Multimodal biosensor system for exhaled breath based lung cancer diagnosis

Exhaled breath analysis offers non-invasive lung cancer diagnosis potential by detecting specific volatile organic compounds (VOCs) produced during metabolic processes in patients. Researchers are developing and using gas sensors for this purpose. However, the concentration of lung cancer VOCs markers in exhaled breath is generally low, and individual commercial gas sensors often lack the necessary sensitivity and selectivity to accurately diagnose lung cancer. In this study, we propose a multimodal biosensor system designed to differentiate lung cancer VOCs characteristics among multiple VOCs, enabling exhalation-based lung cancer diagnosis. Initially, we developed multimodal biosensors using 10 gas sensors, each exhibiting varying sensitivity profiles for complex gas mixtures.
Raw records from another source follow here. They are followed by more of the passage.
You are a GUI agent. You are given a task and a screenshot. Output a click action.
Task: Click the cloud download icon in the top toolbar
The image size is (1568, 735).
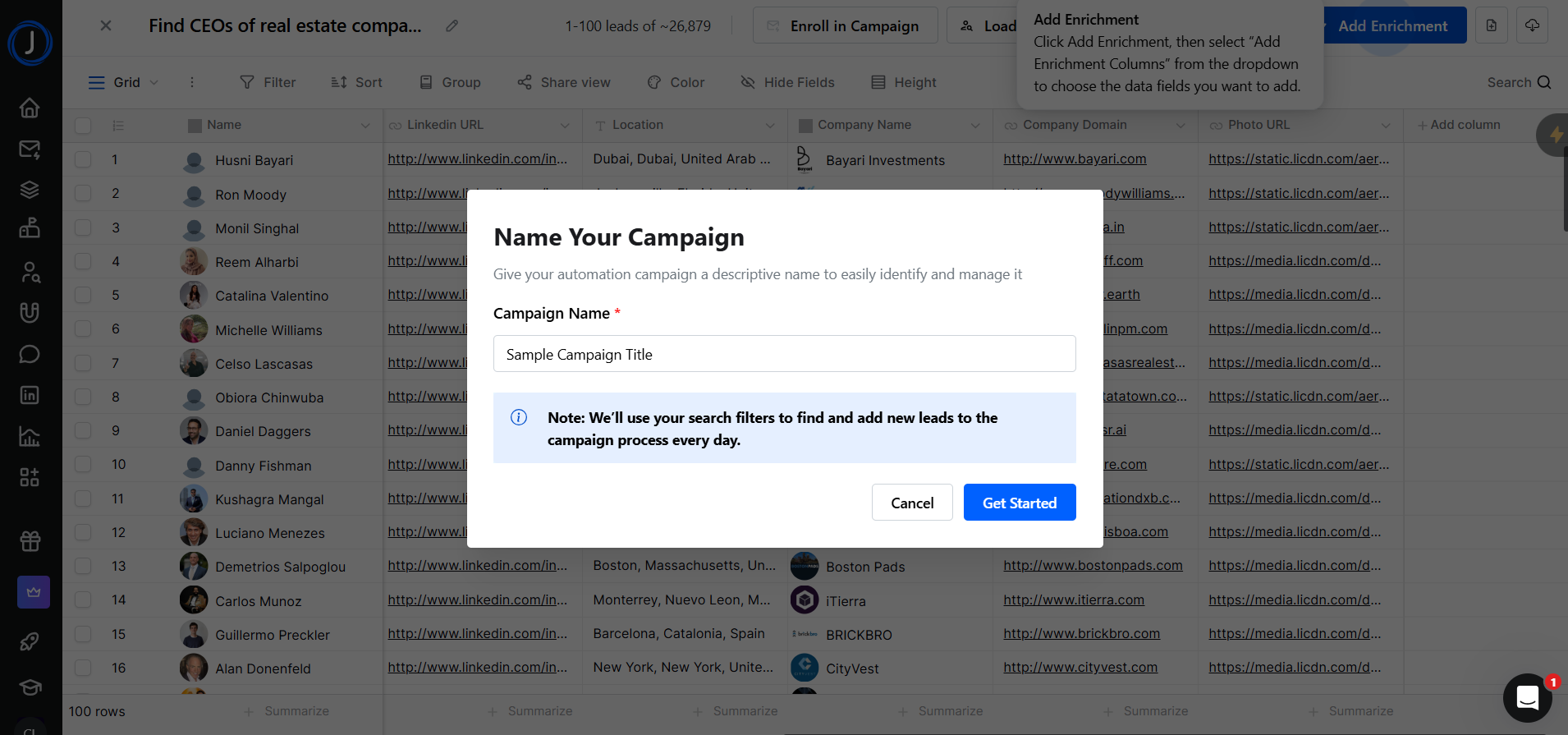coord(1532,25)
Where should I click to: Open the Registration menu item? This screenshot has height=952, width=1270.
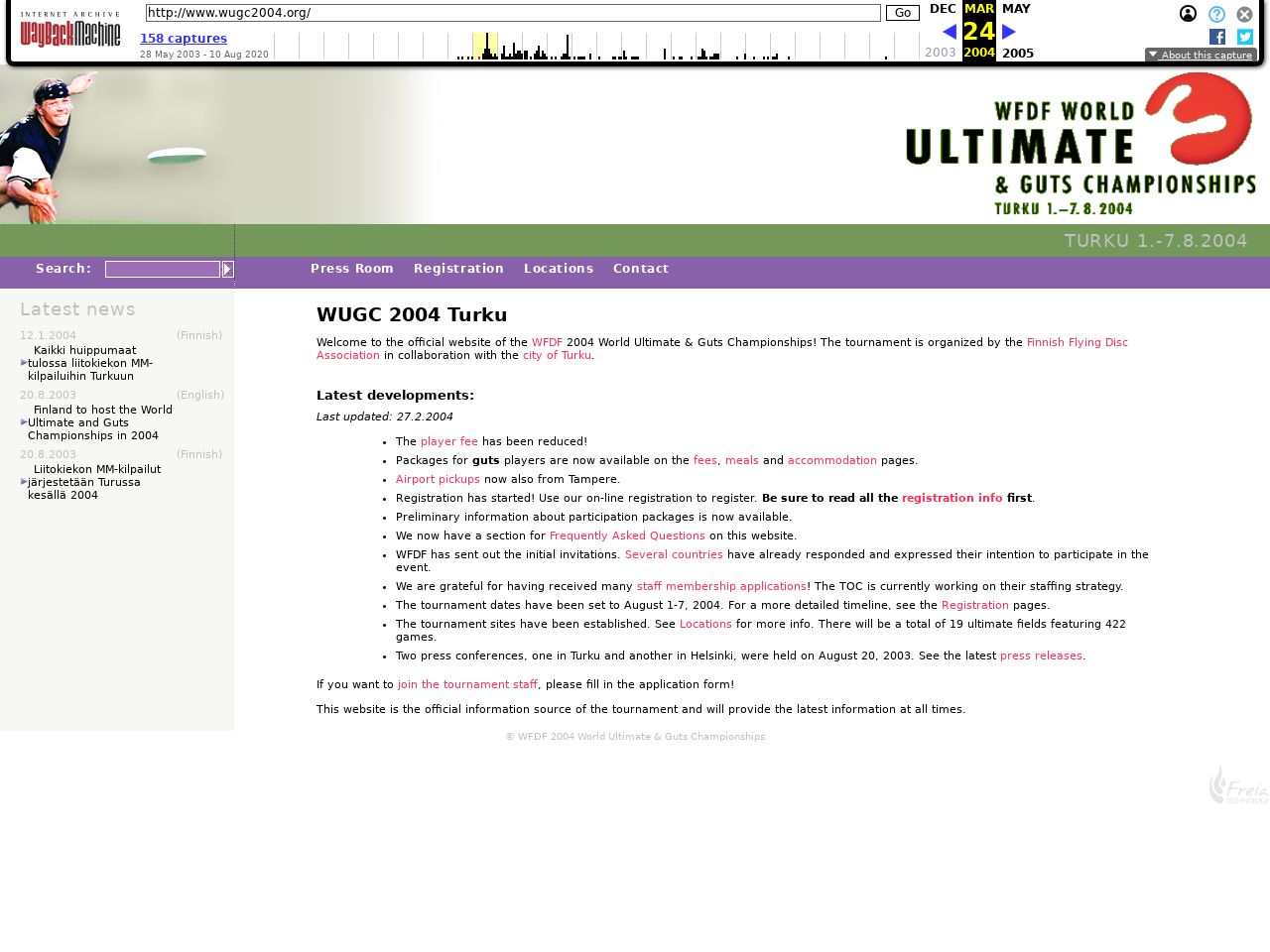458,269
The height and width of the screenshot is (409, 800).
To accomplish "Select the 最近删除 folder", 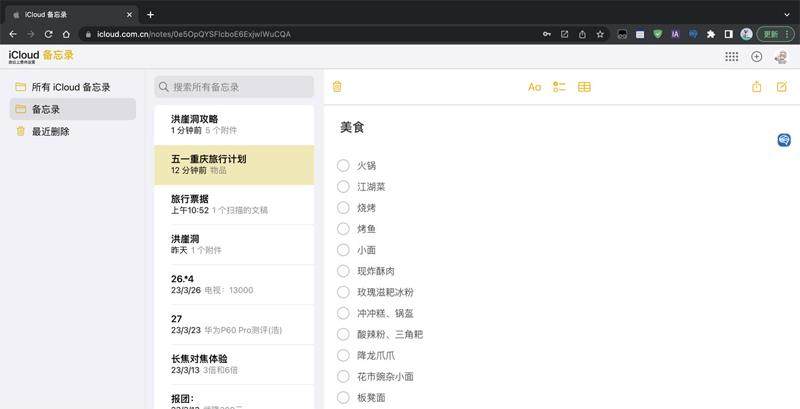I will click(x=50, y=131).
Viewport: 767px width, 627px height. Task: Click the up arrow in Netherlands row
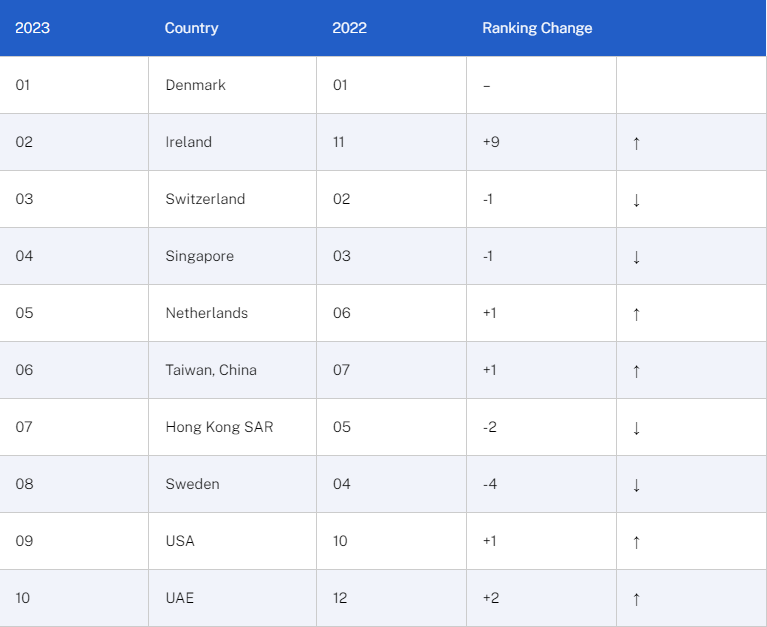[x=636, y=314]
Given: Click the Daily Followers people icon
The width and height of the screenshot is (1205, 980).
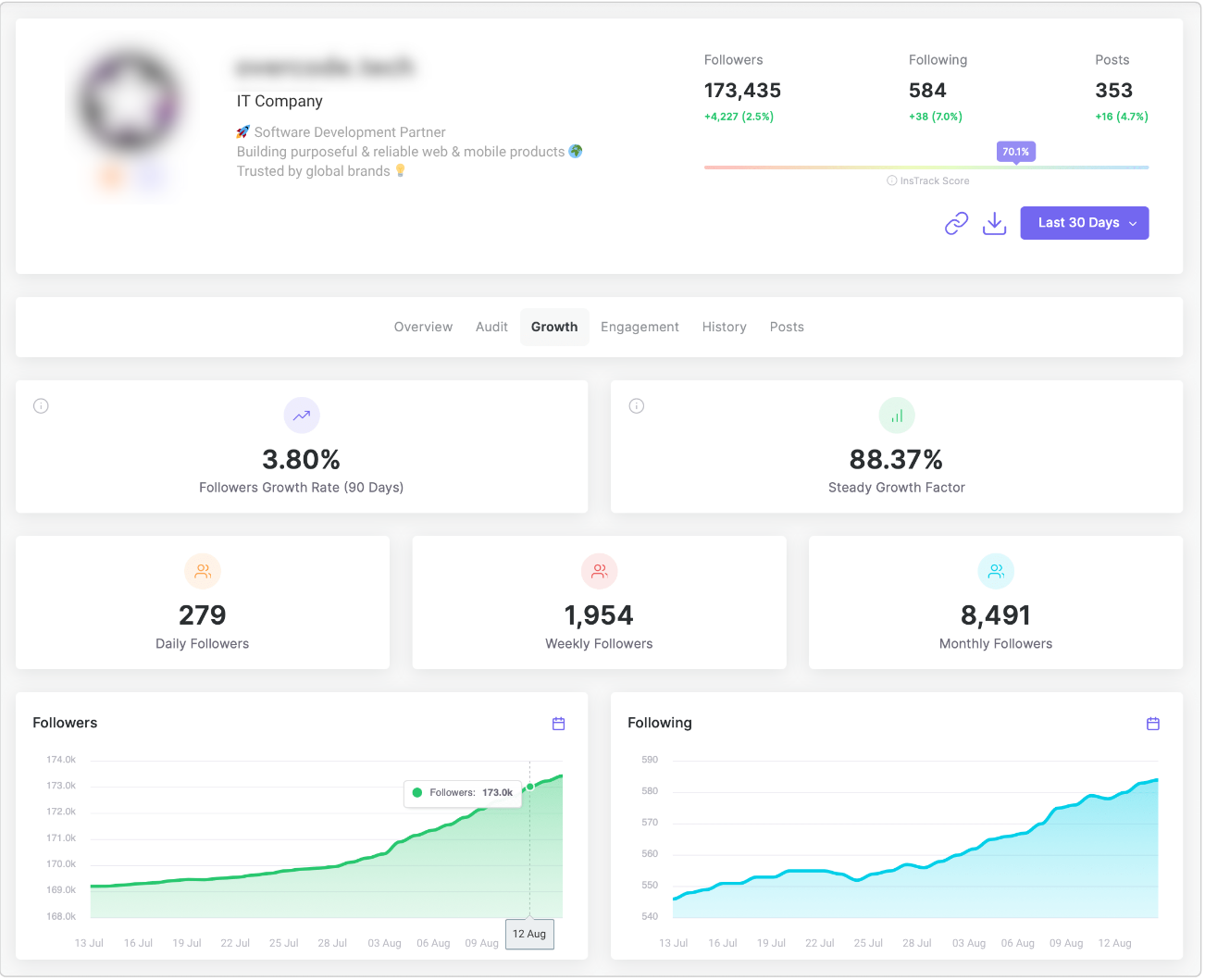Looking at the screenshot, I should point(203,572).
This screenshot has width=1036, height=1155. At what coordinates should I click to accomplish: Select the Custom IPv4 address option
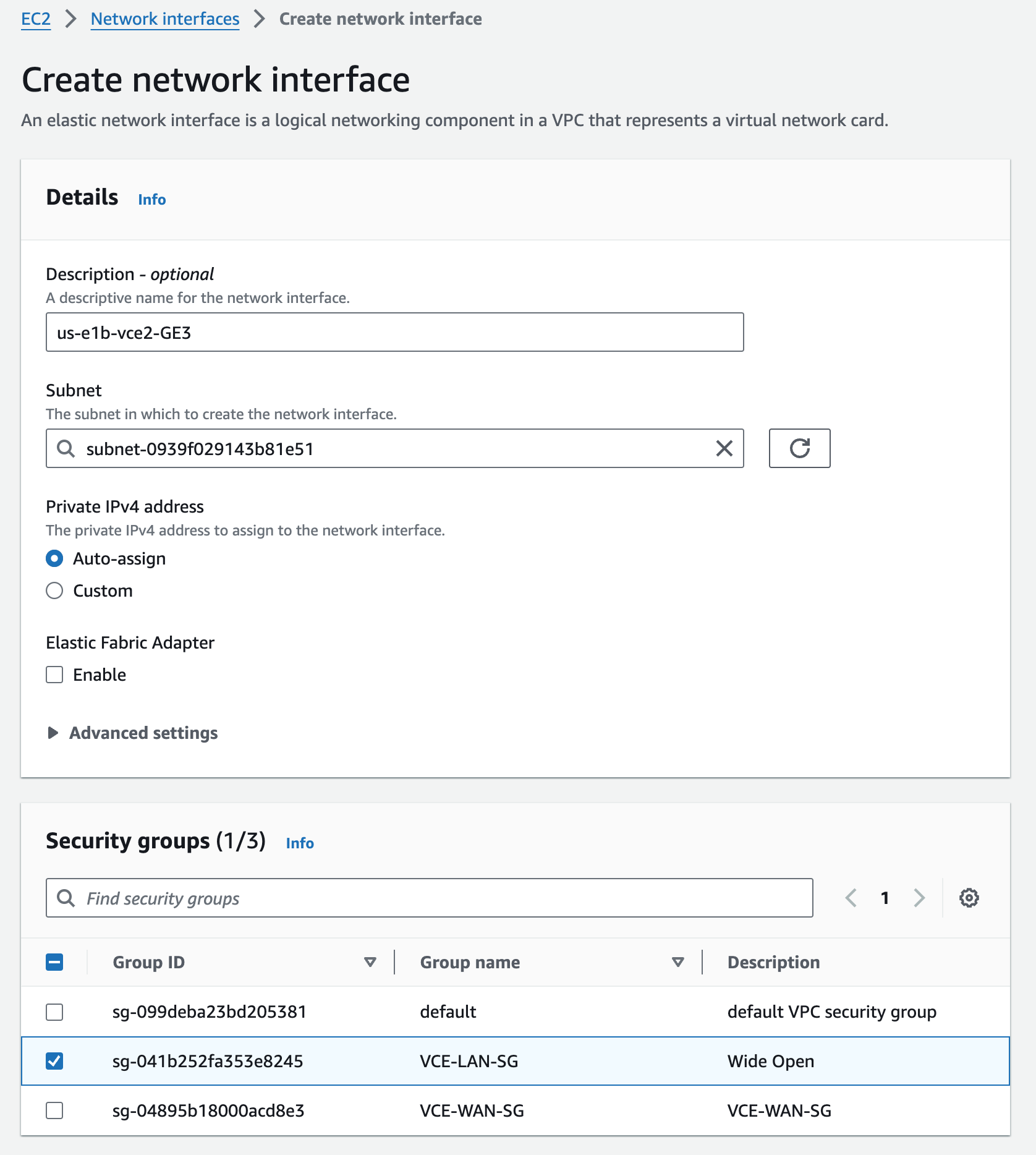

Additionally, we designed a classification algorithm based on feed-forward neural networks (FFNN) to distinguish between lung cancer patients and healthy individuals using the output from these diverse gas sensors. To evaluate the system's performance, we collected exhaled air samples from 46 lung cancer patients and 45 normal subjects, conducting clinical trials with our developed system. The results of these tests confirmed that our system achieved a high predictive accuracy of over 90% in classifying lung cancer patients. The simplicity of the sensor configuration in our developed system makes it suitable for large-scale screening tests to identify potential candidates for precise lung cancer diagnosis. This technology has the potential to contribute to reduced national welfare costs and improved patient survival rates through early diagnosis.